Migraine Aggravation Caused by Cephalic Venous Congestion


Address all correspondence to Dr. Florian Doepp, Department of Neurology, University Hospital Charité, Humboldt University, Schumannstraße 20/21, 10117 Berlin, Germany.


Background.—Cerebral venous distension is thought by some to serve as a source of migraine pain. Previous investigators have tried to modify pain intensity by induction of additional venous congestion via compression of both internal jugular veins (Queckenstedt's maneuver). The magnitude of blood flow within the internal jugular veins depends markedly on body position, and inconsistencies in positioning may have influenced their results.
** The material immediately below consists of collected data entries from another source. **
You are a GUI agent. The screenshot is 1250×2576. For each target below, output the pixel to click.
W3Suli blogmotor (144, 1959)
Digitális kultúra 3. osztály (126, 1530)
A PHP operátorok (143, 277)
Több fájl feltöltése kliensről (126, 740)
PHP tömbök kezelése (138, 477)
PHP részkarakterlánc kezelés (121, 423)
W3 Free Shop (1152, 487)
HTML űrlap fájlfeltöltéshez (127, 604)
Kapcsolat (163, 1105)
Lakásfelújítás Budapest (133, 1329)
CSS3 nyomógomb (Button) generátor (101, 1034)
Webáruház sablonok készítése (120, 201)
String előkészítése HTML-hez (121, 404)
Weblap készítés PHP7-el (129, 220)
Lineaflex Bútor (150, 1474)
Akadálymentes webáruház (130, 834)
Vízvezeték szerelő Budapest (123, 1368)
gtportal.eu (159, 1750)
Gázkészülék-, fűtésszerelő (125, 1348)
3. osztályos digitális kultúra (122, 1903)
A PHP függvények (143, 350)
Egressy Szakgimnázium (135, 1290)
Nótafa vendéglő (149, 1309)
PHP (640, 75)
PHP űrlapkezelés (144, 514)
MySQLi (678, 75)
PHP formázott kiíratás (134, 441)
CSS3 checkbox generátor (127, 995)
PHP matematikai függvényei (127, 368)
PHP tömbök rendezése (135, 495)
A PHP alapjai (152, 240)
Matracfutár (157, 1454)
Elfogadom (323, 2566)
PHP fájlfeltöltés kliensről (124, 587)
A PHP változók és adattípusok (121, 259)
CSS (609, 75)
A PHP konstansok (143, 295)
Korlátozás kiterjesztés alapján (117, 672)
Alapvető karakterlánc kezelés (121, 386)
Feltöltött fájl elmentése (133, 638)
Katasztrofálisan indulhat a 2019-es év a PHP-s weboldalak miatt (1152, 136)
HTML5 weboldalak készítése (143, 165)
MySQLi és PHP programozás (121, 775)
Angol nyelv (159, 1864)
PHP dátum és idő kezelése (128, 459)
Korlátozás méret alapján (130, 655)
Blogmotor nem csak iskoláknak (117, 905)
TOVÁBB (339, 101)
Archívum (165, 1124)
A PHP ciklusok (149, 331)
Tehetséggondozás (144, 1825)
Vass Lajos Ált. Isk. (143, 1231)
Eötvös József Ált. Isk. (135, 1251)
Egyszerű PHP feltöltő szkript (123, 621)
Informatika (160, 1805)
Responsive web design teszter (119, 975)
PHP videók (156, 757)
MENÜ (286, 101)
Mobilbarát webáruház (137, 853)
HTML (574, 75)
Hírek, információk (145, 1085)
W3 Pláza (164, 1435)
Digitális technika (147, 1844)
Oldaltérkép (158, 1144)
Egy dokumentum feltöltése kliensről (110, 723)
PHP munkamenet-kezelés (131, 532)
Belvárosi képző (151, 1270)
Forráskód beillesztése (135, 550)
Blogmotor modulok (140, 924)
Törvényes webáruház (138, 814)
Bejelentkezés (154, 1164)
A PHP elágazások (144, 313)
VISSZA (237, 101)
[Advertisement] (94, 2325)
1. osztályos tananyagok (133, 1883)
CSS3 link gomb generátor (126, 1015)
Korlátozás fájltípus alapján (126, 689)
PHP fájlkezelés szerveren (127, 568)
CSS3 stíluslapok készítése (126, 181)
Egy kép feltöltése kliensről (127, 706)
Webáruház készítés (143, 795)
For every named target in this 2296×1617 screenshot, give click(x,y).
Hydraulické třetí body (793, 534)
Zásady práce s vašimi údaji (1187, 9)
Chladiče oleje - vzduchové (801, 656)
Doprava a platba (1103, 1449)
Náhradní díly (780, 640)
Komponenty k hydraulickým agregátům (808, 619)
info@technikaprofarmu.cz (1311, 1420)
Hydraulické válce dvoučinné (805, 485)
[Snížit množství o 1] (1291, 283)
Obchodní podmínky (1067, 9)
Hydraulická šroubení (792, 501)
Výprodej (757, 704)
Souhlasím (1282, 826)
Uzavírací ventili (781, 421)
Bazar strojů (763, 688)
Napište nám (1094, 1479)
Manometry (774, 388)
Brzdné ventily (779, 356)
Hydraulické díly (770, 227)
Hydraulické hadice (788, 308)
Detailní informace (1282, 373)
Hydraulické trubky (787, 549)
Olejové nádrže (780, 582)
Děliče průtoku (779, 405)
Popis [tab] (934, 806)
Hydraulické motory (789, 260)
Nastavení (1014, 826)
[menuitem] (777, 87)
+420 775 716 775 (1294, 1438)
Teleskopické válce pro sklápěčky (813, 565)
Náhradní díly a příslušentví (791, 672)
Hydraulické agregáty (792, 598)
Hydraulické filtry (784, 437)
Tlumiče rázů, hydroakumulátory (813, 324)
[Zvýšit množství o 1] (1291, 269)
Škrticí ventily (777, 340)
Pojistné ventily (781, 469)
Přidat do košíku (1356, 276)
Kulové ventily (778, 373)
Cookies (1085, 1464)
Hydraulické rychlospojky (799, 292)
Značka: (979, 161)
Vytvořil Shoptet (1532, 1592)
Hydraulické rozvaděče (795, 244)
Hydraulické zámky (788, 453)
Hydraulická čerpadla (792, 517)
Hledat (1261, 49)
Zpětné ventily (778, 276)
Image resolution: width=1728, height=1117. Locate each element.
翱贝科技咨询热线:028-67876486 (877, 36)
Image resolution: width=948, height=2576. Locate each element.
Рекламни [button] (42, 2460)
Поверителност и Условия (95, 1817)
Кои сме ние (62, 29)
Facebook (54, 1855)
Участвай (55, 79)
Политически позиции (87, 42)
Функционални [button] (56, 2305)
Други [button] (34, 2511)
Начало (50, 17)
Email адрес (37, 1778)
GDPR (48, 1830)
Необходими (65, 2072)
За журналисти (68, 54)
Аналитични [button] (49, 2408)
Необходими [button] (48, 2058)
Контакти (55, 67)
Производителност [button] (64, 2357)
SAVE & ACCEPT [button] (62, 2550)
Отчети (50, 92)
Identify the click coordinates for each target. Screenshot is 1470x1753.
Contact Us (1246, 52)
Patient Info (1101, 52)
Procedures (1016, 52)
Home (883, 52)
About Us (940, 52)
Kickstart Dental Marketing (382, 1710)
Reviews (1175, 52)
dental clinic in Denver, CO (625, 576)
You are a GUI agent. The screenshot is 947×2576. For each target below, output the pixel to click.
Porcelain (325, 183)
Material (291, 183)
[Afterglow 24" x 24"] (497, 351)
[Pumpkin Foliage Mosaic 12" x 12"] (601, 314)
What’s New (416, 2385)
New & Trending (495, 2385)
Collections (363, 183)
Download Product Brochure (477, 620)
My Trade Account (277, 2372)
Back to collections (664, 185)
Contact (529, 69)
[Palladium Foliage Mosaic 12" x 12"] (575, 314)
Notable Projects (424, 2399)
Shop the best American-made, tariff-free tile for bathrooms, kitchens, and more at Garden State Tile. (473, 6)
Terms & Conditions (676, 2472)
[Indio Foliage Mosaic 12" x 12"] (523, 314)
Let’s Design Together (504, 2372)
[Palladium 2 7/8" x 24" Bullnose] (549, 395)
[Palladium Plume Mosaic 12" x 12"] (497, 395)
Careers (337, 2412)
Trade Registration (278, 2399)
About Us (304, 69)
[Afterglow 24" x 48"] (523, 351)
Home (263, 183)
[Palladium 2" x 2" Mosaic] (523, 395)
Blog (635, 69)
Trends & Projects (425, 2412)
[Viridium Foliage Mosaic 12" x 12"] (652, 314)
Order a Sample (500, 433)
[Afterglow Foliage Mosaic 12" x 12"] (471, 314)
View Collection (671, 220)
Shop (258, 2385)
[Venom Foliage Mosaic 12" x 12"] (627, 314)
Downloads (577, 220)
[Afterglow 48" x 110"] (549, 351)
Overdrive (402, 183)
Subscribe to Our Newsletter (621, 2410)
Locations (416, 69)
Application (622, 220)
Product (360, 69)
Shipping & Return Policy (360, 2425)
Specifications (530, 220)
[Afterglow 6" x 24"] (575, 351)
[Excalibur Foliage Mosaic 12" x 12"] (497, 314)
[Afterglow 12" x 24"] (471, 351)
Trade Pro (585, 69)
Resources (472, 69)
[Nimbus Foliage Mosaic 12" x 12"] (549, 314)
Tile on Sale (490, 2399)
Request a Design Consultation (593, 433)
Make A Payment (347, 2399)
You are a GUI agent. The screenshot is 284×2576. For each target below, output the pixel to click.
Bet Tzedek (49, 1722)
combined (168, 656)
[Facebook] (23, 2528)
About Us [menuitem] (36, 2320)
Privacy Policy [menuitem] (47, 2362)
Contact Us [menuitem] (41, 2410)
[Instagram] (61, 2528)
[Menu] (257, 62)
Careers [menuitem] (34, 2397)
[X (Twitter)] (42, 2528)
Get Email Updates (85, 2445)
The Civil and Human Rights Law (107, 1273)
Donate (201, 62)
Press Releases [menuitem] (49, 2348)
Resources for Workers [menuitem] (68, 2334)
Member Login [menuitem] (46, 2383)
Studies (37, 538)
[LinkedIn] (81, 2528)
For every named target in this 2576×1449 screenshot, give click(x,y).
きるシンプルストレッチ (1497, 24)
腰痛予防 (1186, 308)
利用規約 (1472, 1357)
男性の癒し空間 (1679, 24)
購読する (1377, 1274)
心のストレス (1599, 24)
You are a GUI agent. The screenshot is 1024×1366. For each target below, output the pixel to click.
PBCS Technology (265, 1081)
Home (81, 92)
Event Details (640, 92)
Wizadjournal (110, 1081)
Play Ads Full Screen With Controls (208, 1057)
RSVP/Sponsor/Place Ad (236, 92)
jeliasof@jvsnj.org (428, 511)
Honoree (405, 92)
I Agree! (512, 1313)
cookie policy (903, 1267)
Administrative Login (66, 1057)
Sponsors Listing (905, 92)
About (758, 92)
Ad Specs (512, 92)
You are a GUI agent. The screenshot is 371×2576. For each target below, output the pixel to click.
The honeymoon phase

Objective.—To investigate the effect of Queckenstedt's maneuver, performed both in the upright and in the supine body position, in migraineurs during an acute attack.

Methods.—Twenty-five patients (18 women, 7 men; mean age  ±  SD, 35.4  ±  13.3 years) with International Headache Society-defined migraine without aura were evaluated. Queckenstedt's maneuver was performed in both body positions during an acute migraine attack, involving constant application of manual pressure to both internal jugular veins for 30 seconds. Headache intensity was rated before, during, and after Queckenstedt's maneuver on a scale extending from 1 (mild) to 10 (intolerable).

Results.—Seventeen patients (68%) reported an increase of headache intensity in the supine position during Queckenstedt's maneuver. In the sitting position, pain increase was observed only in 6 patients (24%). The magnitude of pain increase was significantly greater in the supine position compared to the upright position (P  =  .02).

Conclusions.—Our results support a role for cerebral venous congestion in the generation of migraine pain and suggest body position may influence the clinical expression of that process.